Las culebras de 'Popeye'

El jefe de sicarios de Pablo Escobar teme por su vida ahora que está libre. Estuvo en prisión 24 años.

John Jairo Velásquez, alias ‘Popeye’, pidió protección al Estado colombiano. / El Tiempo

El mito en el que se convirtió John Jairo Velásquez Vásquez, alias Popeye, la mano derecha de Pablo Escobar y perpetrador del terror que sembró el cartel de Medellín, volvió a tomar forma anoche: a las 9:03 p.m. salió libre tras estar 24 años en prisión. En una caravana de seis camionetas, una de ellas con la bandera de la Defensoría del Pueblo, Popeye fue trasladado desde la cárcel de Cómbita (Boyacá) a la capital del país. La Policía de Tunja lo custodió hasta el peaje de Albarracín, desde donde su seguridad fue asumida por la Policía de Bogotá.

Las medidas preventivas para cuidar su vida se extremaron desde el lunes pasado, cuando su libertad se concretó, pues Velásquez teme que lo asesinen. Antes de dejar la cárcel de Cómbita, le pidió a la Policía, “con el mayor respeto”, seguridad “desde la puerta del penal”. Su paradero sólo lo conocerá el juez que ordenó su libertad condicional el pasado viernes. Además Popeye solicitó a la Defensoría del Pueblo, de su puño y letra, que protegiera su derecho a la vida. De ahí que esta entidad haya establecido “contacto con las autoridades competentes, a fin de que se dispongan las medidas correspondientes para la salida y traslado”.

Popeye ha sostenido en reiteradas ocasiones que lo quieren matar. Hace varios años reveló que su cabeza tenía precio, US$1 millón. Presiente que en la libertad lo acecha la muerte, que en cualquier momento lo van a callar para siempre como represalia por todo lo que ha contado desde la cárcel. Sus confesiones han dado cuenta desde los vínculos entre el capo de capos y algunos políticos reconocidos hasta la manera en que ejecutaban sus “vueltas”.

De hecho, debido a lo que decidió contar se granjeo la enemistad de la familia Ochoa de Medellín. En 2009 trascendió una carta en la que aseguró que Jorge Luis Ochoa miembro del cartel de Medellín, participó en dos de los crímenes orquestados por Escobar que más se recuerdan: el homicidio de Luis Carlos Galán y la bomba contra el avión de Avianca que segó la vida de 107 personas. “Por intermedio de Carlos Castaño, Pablo y don Jorge Ochoa reciben la información que el candidato a la Presidencia de la República, César Gaviria, va a volar en un vuelo comercial de Bogotá a Cali”, sostuvo en su momento.

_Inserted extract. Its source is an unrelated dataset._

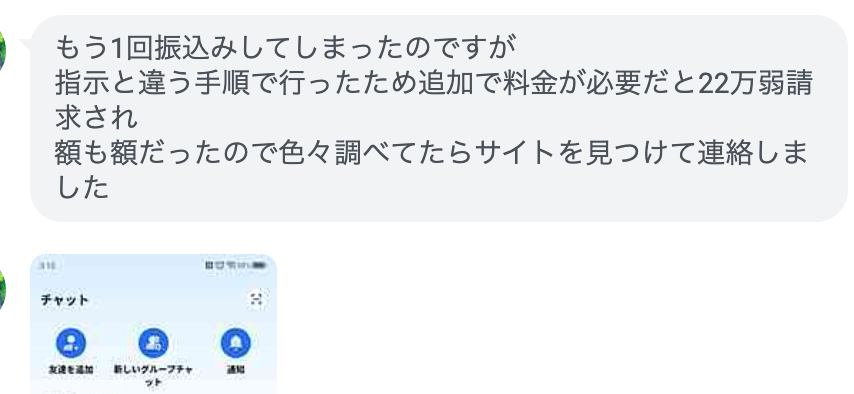Open the attached chat screenshot thumbnail
Screen dimensions: 854x394
pos(153,324)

Luego remató afirmando que le entregó US$120.000 a Carlos Castaño para viáticos y para que les pagara a los agentes del DAS que habían contactado para recibir el maletín bomba y subirlo al avión. Sobre la espalda de Popeye pesa el conocimiento de crímenes que, según sus cuentas, silenciaron la vida de 3.000 colombianos, 300 de ellos asesinados por él mismo. Hoy teme que sus enemigos le arrebaten aquello con lo que él negoció junto a Escobar: la posibilidad de existir.